Indeed, the only wireless-telegraph apparatus that could possibly have been within hundreds of miles of Newfoundland would be one of the Marconi-fitted steamers, and the "call" of a steamer is not the letter "S," but "U."
The importance of the new system of tuning can hardly be overestimated. By it all the ships of a fleet can be provided with instruments tuned alike, so that they may communicate freely with one another, and have no fear that the enemy will read the messages. The spy of the future must be an electrical expert who can slip in somehow and steal the secret of the enemy's tunes. Great telegraph companies will each have its own tuned instruments, to receive only its own messages, and there may be special tunes for each of the important governments of the world. Or perhaps (for the system can be operated very cheaply) the time will even come when the great banking and business houses, or even families and friends, will each have its own wireless system, with its own secret tune. Having variations of millions of different vibrations, there will be no lack of tunes. For instance, the British navy may be tuned to receive only messages of 700,000 vibrations to the second, the German navy 1,500,000, the United States Government 1,000,000, and so on indefinitely.
Transatlantic High Power Marconi Station
at Glace Bay, Nova Scotia
Tuning also makes multiplex wireless telegraphy a possibility; that is, many messages may be sent or received on the same suspended wire. Supposing, for instance, the operator was sending a hurry press despatch to a newspaper. He has two transmitters, tuned differently, connected with his wire. He cuts the despatch in two, sends the first half on one transmitter, and the second on the other, thereby reducing by half the time of transmission.

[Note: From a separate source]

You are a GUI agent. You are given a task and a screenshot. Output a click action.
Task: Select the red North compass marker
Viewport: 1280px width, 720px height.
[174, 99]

A sort of impression prevails that wireless telegraphy is still largely in the uncertain experimental stage; but, as a matter of fact, it has long since passed from the laboratory to a wide commercial use. Its development since Mr. Marconi's first paper was read, in 1896, and especially since the first message was sent from England to France across the Channel in March, 1899, has been astonishingly rapid. Most of the ships of the great navies of Europe and all the important ocean liners are now fitted with the "wireless" instruments. The system has been recently adopted by the Lloyds of England, the greatest of shipping exchanges. It is being used on many lightships, and the New York Herald receives daily reports from vessels at sea, communicated from a ship station off Nantucket. Were there space to be spared, many incidents might be told showing in what curious and wonderful ways the use of the "wireless" instruments has saved life and property, to say nothing of facilitating business.
And it cannot now be long before a regular telegraph business will be conducted between Massachusetts and England, through the new stations. Mr. Marconi informed me that he would be able to build and equip stations on both sides of the Atlantic for less than $150,000, the subsequent charge for maintenance being very small. A cable across the Atlantic costs between $3,000,000 and $4,000,000, and it is a constant source of expenditure for repairs. The inventor will be able to transmit with single instruments about twenty words a minute, and at a cost ridiculously small compared with the present cable tolls. He said in a speech delivered at a dinner given him by the Governor at St. John's that messages which now go by cable at twenty-five cents a word might be sent profitably at a cent a word or less, which is even much cheaper than the very cheapest present rates in America for messages by land wires. It is estimated that about $400,000,000 is invested in cable systems in various parts of the world. If Marconi succeeds as he hopes to succeed, much of the vast network of wires at the bottom of the world's oceans, represented by this investment, will lose its usefulness. It is now the inventor's purpose to push the work of installation between the continents as rapidly as possible, and no one need be surprised if the year 1902 sees his system in practical operation. Along with this transatlantic work he intends to extend his system of transmission between ships at sea and the ports on land, with a view to enabling the shore stations to maintain constant communication with vessels all the way across the Atlantic. If he succeeds in doing this, there will at last be no escape for the weary from the daily news of the world, so long one of the advantages of an ocean voyage. For every morning each ship, though in mid-ocean, will get its bulletin of news, the ship's printing-press will strike it off, and it will be served hot with the coffee. Yet think what such a system will mean to ships in distress, and how often it will relieve the anxiety of friends awaiting the delayed voyager.